*** Input records Section Begins ***
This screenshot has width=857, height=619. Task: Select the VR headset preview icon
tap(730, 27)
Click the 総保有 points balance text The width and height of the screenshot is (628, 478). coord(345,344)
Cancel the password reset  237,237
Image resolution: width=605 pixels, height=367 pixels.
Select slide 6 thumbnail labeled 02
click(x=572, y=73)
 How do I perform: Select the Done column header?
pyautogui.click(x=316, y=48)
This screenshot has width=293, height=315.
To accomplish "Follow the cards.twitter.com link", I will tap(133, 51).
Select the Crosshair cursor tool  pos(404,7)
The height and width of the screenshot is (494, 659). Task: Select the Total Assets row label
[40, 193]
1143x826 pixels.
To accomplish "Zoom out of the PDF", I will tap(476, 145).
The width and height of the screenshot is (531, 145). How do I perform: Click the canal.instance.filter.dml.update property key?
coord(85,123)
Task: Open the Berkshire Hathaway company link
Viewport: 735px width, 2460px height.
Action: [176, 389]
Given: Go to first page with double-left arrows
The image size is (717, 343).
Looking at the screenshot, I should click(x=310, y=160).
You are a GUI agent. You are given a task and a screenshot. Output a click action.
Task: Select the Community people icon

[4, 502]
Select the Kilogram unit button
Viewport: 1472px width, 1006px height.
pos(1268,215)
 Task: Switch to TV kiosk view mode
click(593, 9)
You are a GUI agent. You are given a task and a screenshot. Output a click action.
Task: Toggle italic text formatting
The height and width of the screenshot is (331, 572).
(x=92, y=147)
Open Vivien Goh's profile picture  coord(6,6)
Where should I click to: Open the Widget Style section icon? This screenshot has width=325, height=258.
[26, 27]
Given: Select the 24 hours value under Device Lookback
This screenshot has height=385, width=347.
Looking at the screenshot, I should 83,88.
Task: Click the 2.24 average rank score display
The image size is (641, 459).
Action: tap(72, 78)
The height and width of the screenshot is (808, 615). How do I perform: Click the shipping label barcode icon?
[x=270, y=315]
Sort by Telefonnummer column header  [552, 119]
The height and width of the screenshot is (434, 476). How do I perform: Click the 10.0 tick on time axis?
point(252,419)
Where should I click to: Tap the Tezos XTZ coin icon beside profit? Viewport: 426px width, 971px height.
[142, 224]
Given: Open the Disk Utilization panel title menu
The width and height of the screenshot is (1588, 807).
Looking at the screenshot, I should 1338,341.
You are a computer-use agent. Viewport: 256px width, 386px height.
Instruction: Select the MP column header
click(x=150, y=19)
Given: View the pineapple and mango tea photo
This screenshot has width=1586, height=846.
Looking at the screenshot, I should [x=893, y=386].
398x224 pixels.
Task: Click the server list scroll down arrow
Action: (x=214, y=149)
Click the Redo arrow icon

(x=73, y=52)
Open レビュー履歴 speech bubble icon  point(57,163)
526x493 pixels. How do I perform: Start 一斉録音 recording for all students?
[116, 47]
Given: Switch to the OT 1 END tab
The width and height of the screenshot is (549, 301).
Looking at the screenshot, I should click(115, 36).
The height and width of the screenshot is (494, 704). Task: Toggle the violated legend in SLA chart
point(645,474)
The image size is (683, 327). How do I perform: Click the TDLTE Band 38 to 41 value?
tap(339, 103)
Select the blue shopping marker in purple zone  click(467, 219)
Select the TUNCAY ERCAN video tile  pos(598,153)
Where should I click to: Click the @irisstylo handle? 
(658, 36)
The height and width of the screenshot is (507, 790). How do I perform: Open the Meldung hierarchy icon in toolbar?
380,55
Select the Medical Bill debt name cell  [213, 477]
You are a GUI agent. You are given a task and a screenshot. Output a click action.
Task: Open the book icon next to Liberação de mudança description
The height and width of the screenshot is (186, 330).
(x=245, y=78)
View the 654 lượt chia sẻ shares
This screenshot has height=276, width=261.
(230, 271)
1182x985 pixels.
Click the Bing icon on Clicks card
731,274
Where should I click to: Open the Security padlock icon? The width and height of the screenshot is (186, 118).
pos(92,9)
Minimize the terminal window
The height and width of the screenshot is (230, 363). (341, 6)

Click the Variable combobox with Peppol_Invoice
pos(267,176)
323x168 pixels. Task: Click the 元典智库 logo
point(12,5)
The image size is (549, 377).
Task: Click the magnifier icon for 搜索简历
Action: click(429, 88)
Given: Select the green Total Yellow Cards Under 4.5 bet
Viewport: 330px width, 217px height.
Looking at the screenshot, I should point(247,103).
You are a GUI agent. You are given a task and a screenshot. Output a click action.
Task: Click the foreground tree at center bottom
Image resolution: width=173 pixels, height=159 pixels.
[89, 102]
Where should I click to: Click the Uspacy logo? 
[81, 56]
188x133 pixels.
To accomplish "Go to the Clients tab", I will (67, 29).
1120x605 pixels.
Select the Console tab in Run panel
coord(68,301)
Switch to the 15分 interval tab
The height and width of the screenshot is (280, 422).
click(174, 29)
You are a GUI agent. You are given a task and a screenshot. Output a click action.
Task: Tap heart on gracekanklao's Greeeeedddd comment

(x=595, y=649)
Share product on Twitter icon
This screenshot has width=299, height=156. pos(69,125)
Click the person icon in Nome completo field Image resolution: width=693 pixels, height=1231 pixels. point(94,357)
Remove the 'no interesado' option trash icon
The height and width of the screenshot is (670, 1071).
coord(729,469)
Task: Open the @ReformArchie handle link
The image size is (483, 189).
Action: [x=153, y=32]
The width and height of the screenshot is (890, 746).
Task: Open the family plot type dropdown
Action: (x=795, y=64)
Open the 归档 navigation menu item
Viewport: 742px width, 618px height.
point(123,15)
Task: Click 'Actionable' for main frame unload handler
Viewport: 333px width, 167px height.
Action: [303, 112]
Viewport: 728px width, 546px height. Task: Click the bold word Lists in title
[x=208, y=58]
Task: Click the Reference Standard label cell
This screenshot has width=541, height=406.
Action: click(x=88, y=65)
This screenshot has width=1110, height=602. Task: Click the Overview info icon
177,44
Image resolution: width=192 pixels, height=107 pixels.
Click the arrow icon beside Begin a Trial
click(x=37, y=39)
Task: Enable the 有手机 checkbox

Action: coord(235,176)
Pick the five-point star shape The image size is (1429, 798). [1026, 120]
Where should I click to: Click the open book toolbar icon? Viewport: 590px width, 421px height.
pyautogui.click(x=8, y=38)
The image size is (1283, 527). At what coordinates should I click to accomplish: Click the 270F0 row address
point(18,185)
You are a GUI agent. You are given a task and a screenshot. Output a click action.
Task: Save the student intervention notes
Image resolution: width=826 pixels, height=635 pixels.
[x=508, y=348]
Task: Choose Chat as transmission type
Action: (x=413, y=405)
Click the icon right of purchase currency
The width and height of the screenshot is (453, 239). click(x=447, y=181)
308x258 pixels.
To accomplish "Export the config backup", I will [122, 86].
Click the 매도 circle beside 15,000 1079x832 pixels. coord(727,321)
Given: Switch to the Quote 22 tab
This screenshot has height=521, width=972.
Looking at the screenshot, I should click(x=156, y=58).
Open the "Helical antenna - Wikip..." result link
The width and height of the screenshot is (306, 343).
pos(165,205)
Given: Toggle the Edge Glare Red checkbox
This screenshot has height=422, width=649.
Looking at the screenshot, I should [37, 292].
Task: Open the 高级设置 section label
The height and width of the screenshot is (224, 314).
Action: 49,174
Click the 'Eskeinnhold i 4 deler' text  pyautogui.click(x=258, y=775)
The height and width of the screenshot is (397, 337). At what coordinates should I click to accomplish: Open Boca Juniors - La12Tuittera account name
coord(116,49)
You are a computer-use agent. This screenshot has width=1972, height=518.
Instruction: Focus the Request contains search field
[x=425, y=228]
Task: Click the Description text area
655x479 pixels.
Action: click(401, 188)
*** Input records Section Ends ***
◆ Activity ◆
Return, word for word, the line containing "Instruction: Focus the" and all lines after it through the last line of the records, and nothing else.

◆ Your solution ◆
Instruction: Focus the Request contains search field
[x=425, y=228]
Task: Click the Description text area
655x479 pixels.
Action: click(401, 188)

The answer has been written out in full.